Ms Zephyr, 34, said she ran on a campaign platform for affordable housing, health care, human rights and climate justice. But it was his dispute with Republican lawmakers over transgender issues that quickly raised his profile.
“When you willfully silence representatives of any party,” said Ms. Roem, a Virginia member of parliament, “but especially someone who speaks passionately about issues that directly affect them, and the communities they come from — what you're bound to experience. do is, you raise their profile.”
He pointed to the two Democrats who were kicked out by their fellow Republicans in Tennessee for leading a gun control protest on the House floor. Lawmakers Representatives Justin Jones and Justin J. Pearson, who are both black, have been reinstated — but their expulsion rocked state politics and intensified the debate over race and representation.
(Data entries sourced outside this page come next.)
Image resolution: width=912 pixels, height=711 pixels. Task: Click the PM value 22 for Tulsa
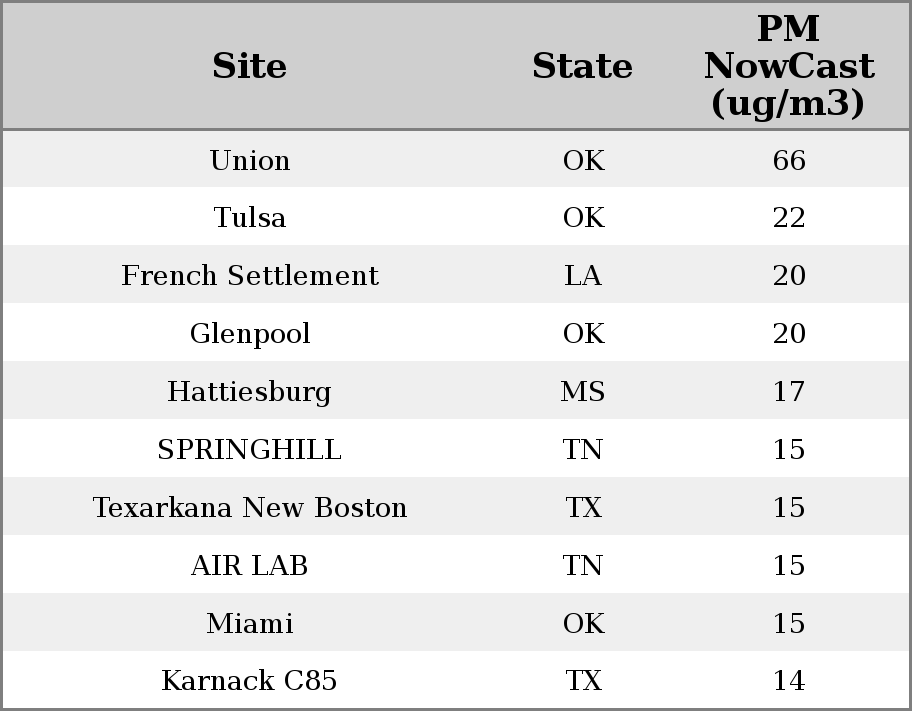point(788,218)
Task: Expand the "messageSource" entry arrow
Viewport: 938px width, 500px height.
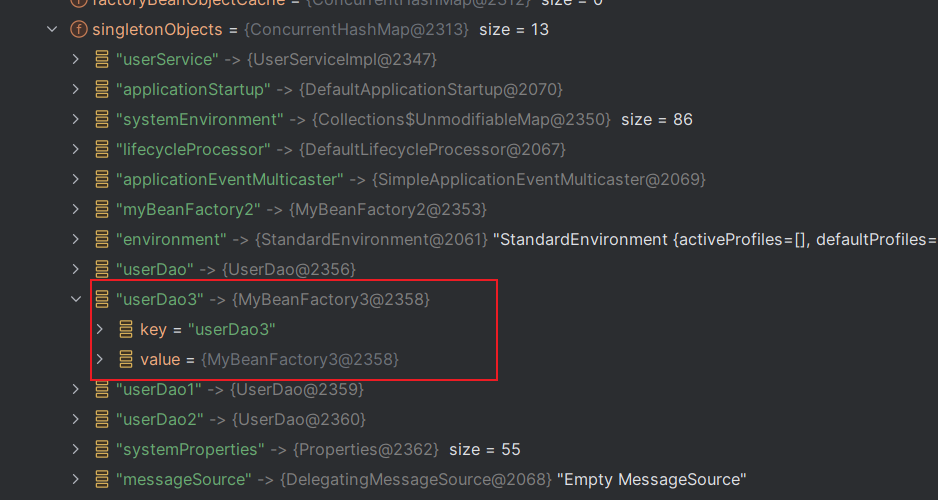Action: tap(76, 479)
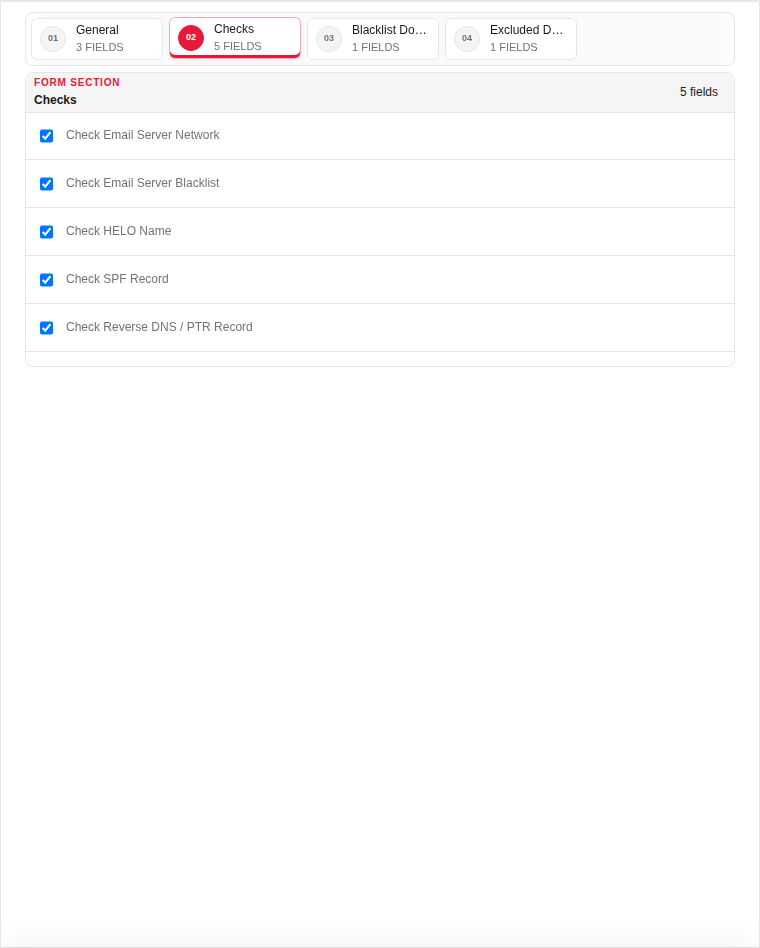This screenshot has width=760, height=948.
Task: Click the 5 fields counter text
Action: 698,92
Republicans in Montana have denied trying to silence Ms. Zephyr, characterized its criticism of their support for a ban on transitional care for minors as “hateful rhetoric” that could lead to violence. In a letter last week that misrepresented Ms. Zephyr uses male pronouns, the Montana Freedom Caucus, a group of conservative lawmakers, called for him to be censured.
The Montana law that Ms. Zephyr has majority support in the House and Senate. It was expected to be signed into law by Governor Greg Gianforte, a Republican, who called the gender-affirming treatment a misleading term and compared it to “Orwellian newspaper language”.
Lawmakers in Montana are also considering other legislation related to transgender issues, including an upcoming bill defines sex as binary in the country code depending on whether one produces eggs or sperm, and anything else that will limit when students can change names and pronouns they use at school.
Ms. Zephyr went unrecognized during the debate over the two bills.
Francesca Paris, Ernesto Londono And Remy Tumin reporting contribution.